━━━━━ Record extracts

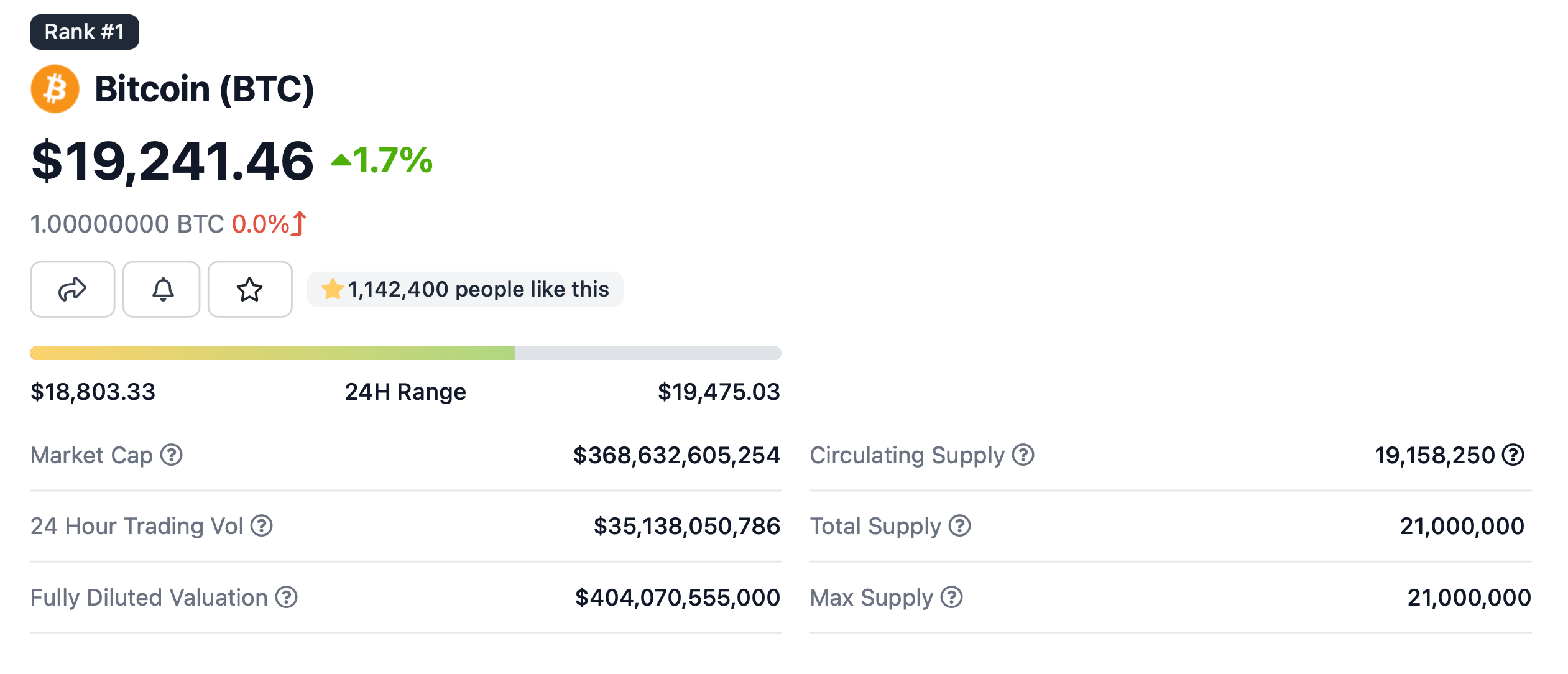Viewport: 1568px width, 674px height.
Task: Click Max Supply help icon
Action: click(x=952, y=598)
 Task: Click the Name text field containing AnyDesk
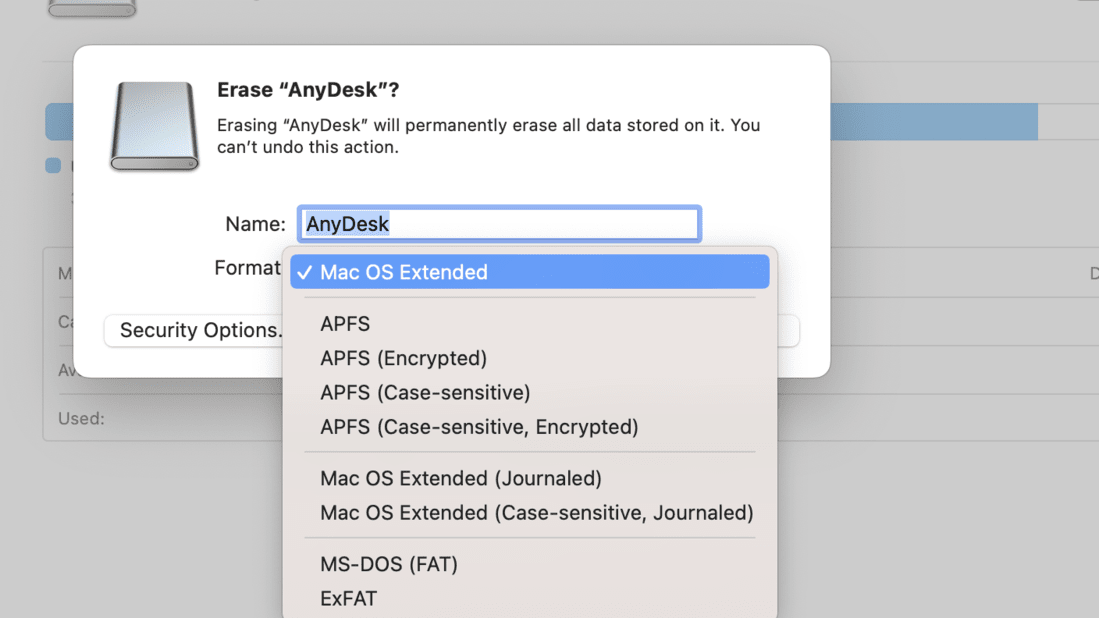point(499,224)
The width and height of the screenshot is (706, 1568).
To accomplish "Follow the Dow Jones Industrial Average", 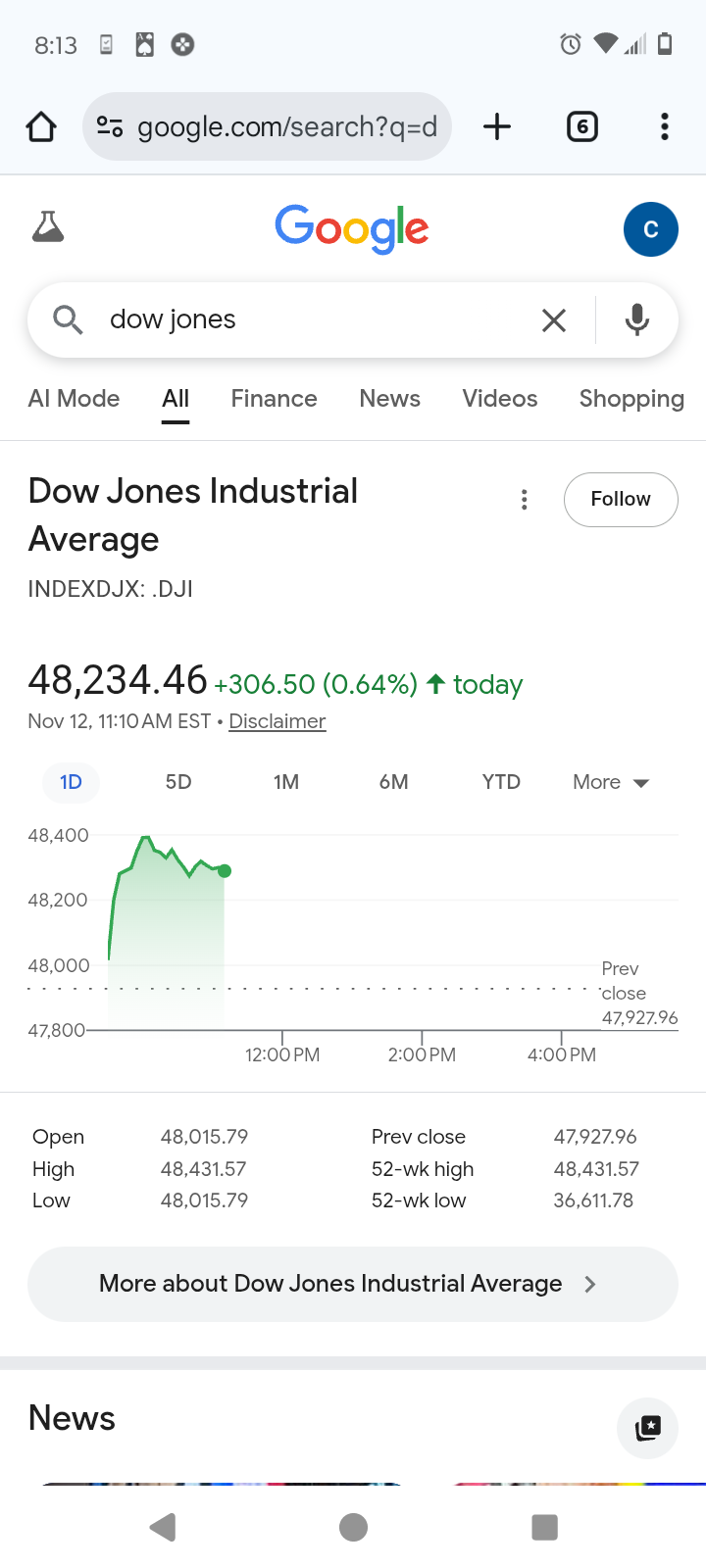I will (x=621, y=499).
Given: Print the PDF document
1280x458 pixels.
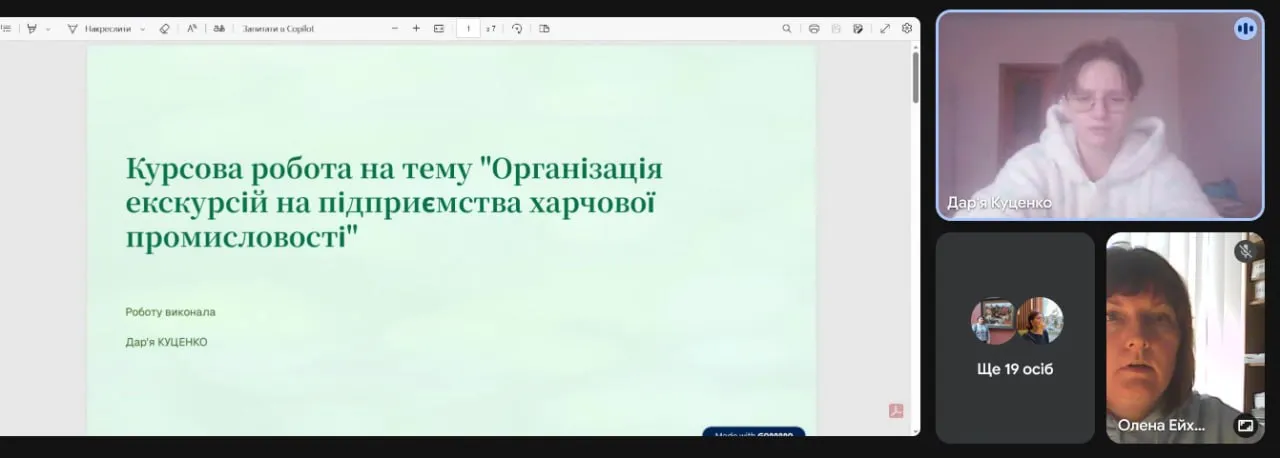Looking at the screenshot, I should point(814,29).
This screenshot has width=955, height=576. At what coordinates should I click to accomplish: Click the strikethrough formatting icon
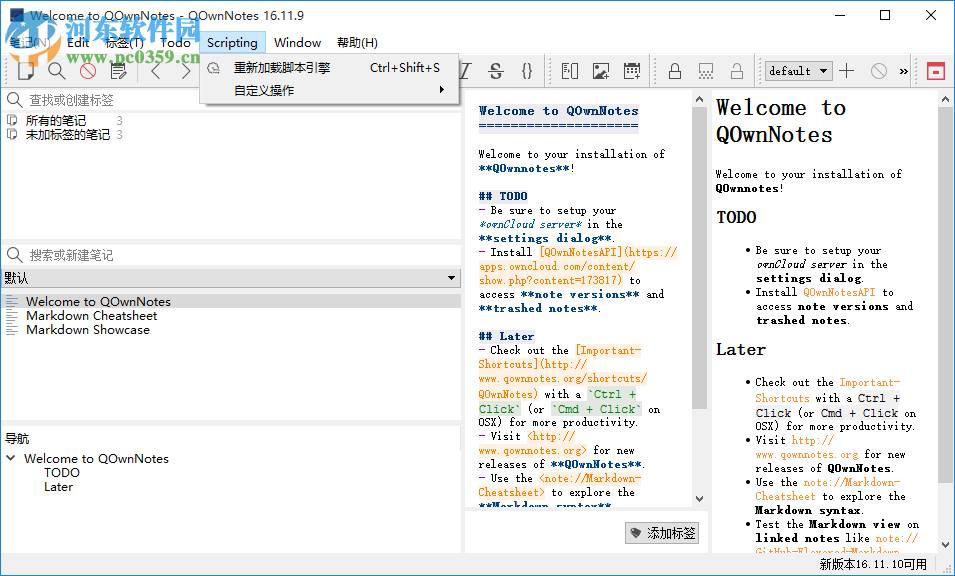tap(495, 71)
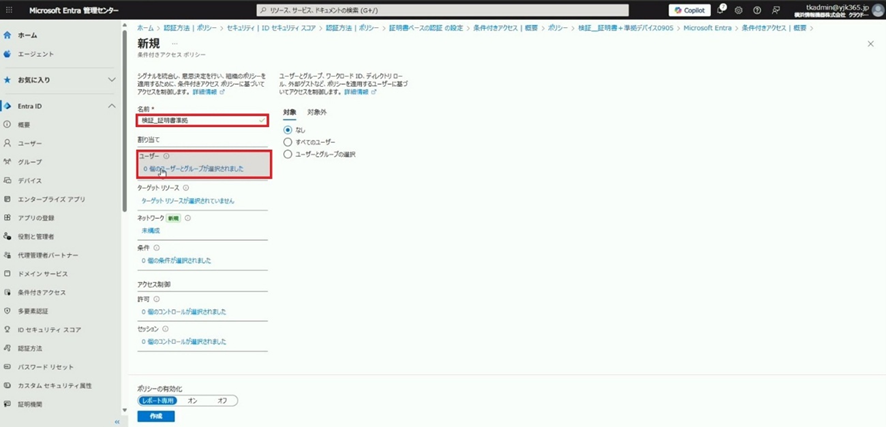
Task: Select ユーザーとグループの選択 radio option
Action: [289, 155]
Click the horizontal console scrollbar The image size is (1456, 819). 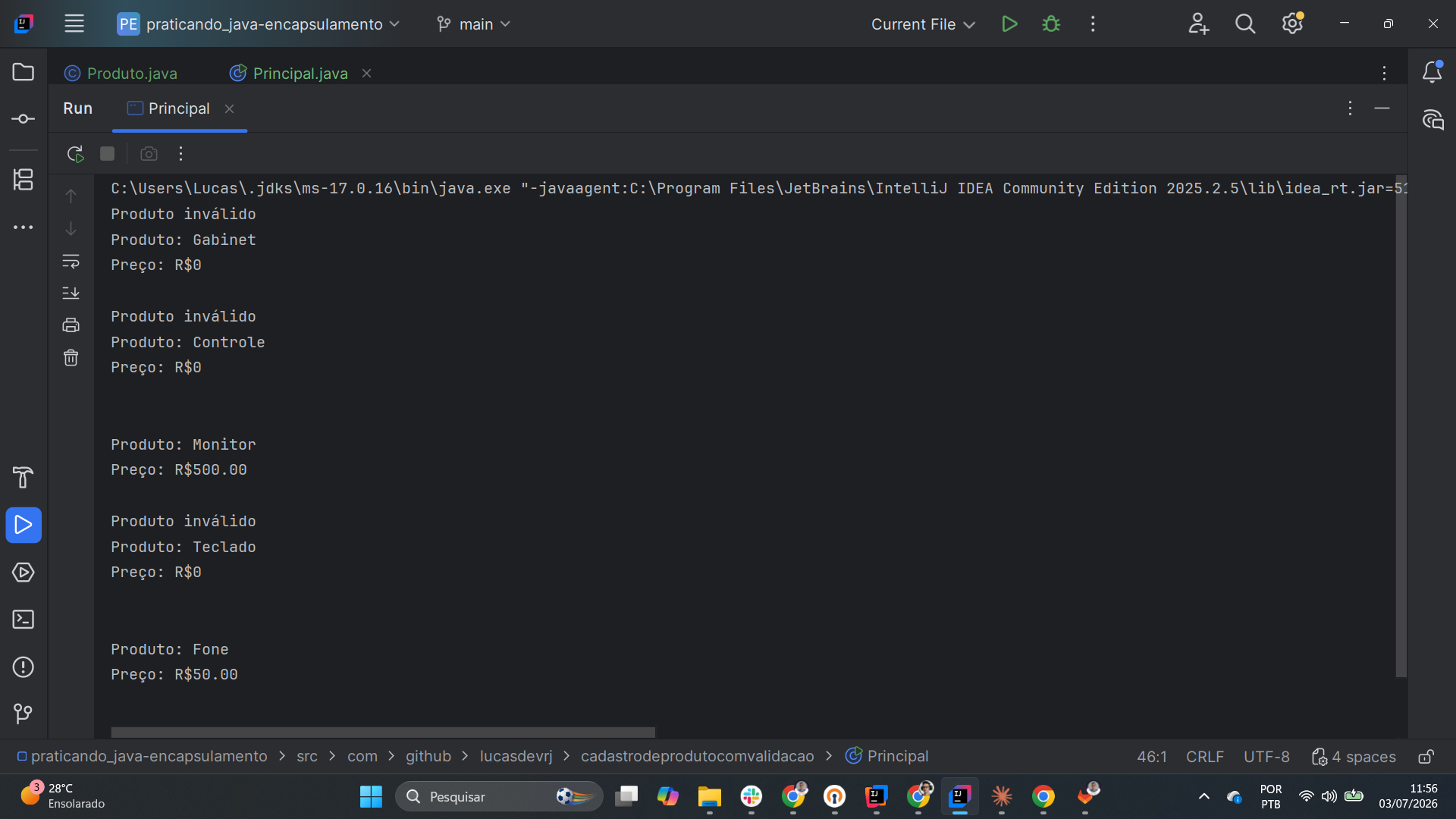(383, 733)
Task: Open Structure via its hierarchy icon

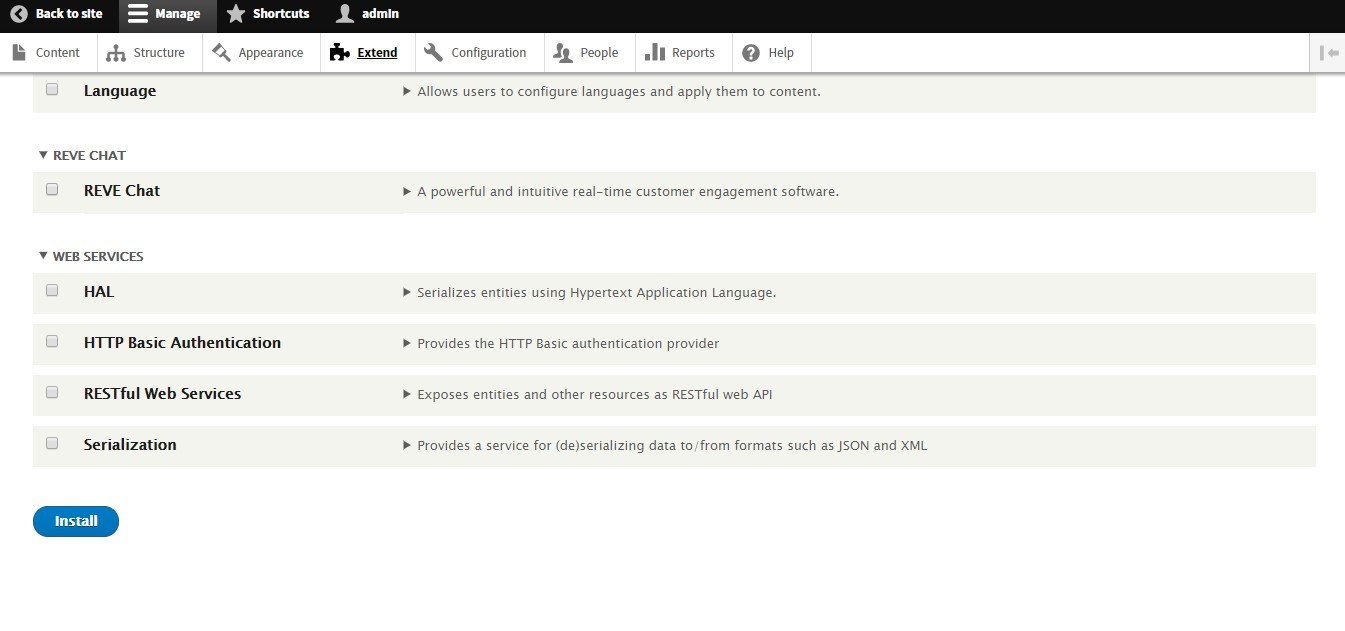Action: (116, 52)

━━━━━━━━━━

Count the lines in the listing above that contain the string "icon", and reply with the number alone.

3